Wait a sec.  Looks like you are dealing with the round-down in the wrong place -
it applies to the *total* you've packed into the bio, no matter how it is
distributed over the segments you've gathered it from.  Looks like it would
be more natural to handle it after the loop in the caller, would it not?

I.e.
	while bio is not full
		grab pages
		if got nothing
			break
		pack pages into bio
		if can't add a page (bio_add_hw_page() failure)
			drop the ones not shoved there
			break
	see how much had we packed into the sucker
	if not a multiple of logical block size
		trim the bio, dropping what needs to be dropped
		iov_iter_revert()
	if nothing's packed
		return -EINVAL if it was a failed bio_add_hw_page()
		return -EFAULT otherwise
	return 0
Keith Busch July 1, 2022, 7:56 p.m. UTC | #15
On Fri, Jul 01, 2022 at 08:43:32PM +0100, Al Viro wrote:
> On Fri, Jul 01, 2022 at 01:28:13PM -0600, Keith Busch wrote:
> > On Fri, Jul 01, 2022 at 08:08:37PM +0100, Al Viro wrote:
> > > On Fri, Jul 01, 2022 at 12:38:36PM -0600, Keith Busch wrote:
> > > > >  	size = iov_iter_get_pages(iter, pages, LONG_MAX, nr_pages, &offset);
> > > > > -	if (size > 0)
> > > > > -		size = ALIGN_DOWN(size, bdev_logical_block_size(bio->bi_bdev));
> > > > >  	if (unlikely(size <= 0))
> > > > >  		return size ? size : -EFAULT;
> > > > > +	nr_pages = DIV_ROUND_UP(offset + size, PAGE_SIZE);
> > > > >  
> > > > > +	size = ALIGN_DOWN(size, bdev_logical_block_size(bio->bi_bdev));
> > > > 
> > > > We still need to return EFAULT if size becomes 0 because that's the only way
> > > > bio_iov_iter_get_pages()'s loop will break out in this condition.
> > > 
> > > I really don't like these calling conventions ;-/
> > 
> > No argument here; I'm just working in the space as I found it. :)
> >  
> > > What do you want to happen if we have that align-down to reduce size?
> > > IOW, what should be the state after that loop in the caller?
> > 
> > We fill up the bio to bi_max_vecs. If there are more pages than vectors, then
> > the bio is submitted as-is with the partially drained iov_iter. The remainder
> > of the iov is left for a subsequent bio to deal with.
> > 
> > The ALIGN_DOWN is required because I've replaced the artificial kernel aligment
> > with the underlying hardware's alignment. The hardware's alignment is usually
> > smaller than a block size. If the last bvec has a non-block aligned offset,
> > then it has to be truncated down, which could result in a 0 size when bi_vcnt
> > is already non-zero. If that happens, we just submit the bio as-is, and
> > allocate a new one to deal with the rest of the iov.

Exercises to complete:
**a.** Answer these questions from the bio alignment thread, one line each:
(i) In the outlined loop, what is returned when nothing is packed because bio_add_hw_page() failed?
(ii) Up to what limit is the bio filled?
(iii) What did Keith Busch replace the artificial kernel alignment with?
**b.** Carry the bio alignment thread forward from its final sentence.
The lines play no part in what is asked here.

Dataset excerpt:
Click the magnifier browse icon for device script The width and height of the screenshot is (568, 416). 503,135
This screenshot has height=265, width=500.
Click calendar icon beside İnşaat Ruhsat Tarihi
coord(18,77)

Answers by task:
**a.**
(i) -EINVAL
(ii) bi_max_vecs
(iii) The underlying hardware's alignment

**b.**
> 
> Wait a sec.  Looks like you are dealing with the round-down in the wrong place -
> it applies to the *total* you've packed into the bio, no matter how it is
> distributed over the segments you've gathered it from.  Looks like it would
> be more natural to handle it after the loop in the caller, would it not?
> 
> I.e.
> 	while bio is not full
> 		grab pages
> 		if got nothing
> 			break
> 		pack pages into bio
> 		if can't add a page (bio_add_hw_page() failure)
> 			drop the ones not shoved there
> 			break
> 	see how much had we packed into the sucker
> 	if not a multiple of logical block size
> 		trim the bio, dropping what needs to be dropped
> 		iov_iter_revert()
> 	if nothing's packed
> 		return -EINVAL if it was a failed bio_add_hw_page()
> 		return -EFAULT otherwise
> 	return 0

Validating user requests gets really messy if we allow arbitrary segment
lengths. This particular patch just enables arbitrary address alignment, but
segment size is still required to be a block size. You found the commit that
enforces that earlier, "iov: introduce iov_iter_aligned", two commits prior.

The rest of the logic simplifies when we are guaranteed segment size is a block
size mulitple: truncating a segment at a block boundary ensures both sides are
block size aligned, and we don't even need to consult lower level queue limits,
like segment count or segment length. The bio is valid after this step, and can
be split into valid bios later if needed.
Jens Axboe July 1, 2022, 9:30 p.m. UTC | #16
On 7/1/22 11:40 AM, Al Viro wrote:
> On Thu, Jun 30, 2022 at 08:07:24PM -0600, Keith Busch wrote:
>> On Thu, Jun 30, 2022 at 11:39:36PM +0100, Al Viro wrote:
>>> On Thu, Jun 30, 2022 at 11:11:27PM +0100, Al Viro wrote:
>>>
>>>> ... and the first half of that thing conflicts with "block: relax direct
>>>> io memory alignment" in -next...
>>>
>>> BTW, looking at that commit - are you sure that bio_put_pages() on failure
>>> exit will do the right thing?  We have grabbed a bunch of page references;
>>> the amount if DIV_ROUND_UP(offset + size, PAGE_SIZE).  And that's before
>>> your
>>>                 size = ALIGN_DOWN(size, bdev_logical_block_size(bio->bi_bdev));
>>
>> Thanks for the catch, it does look like a page reference could get leaked here.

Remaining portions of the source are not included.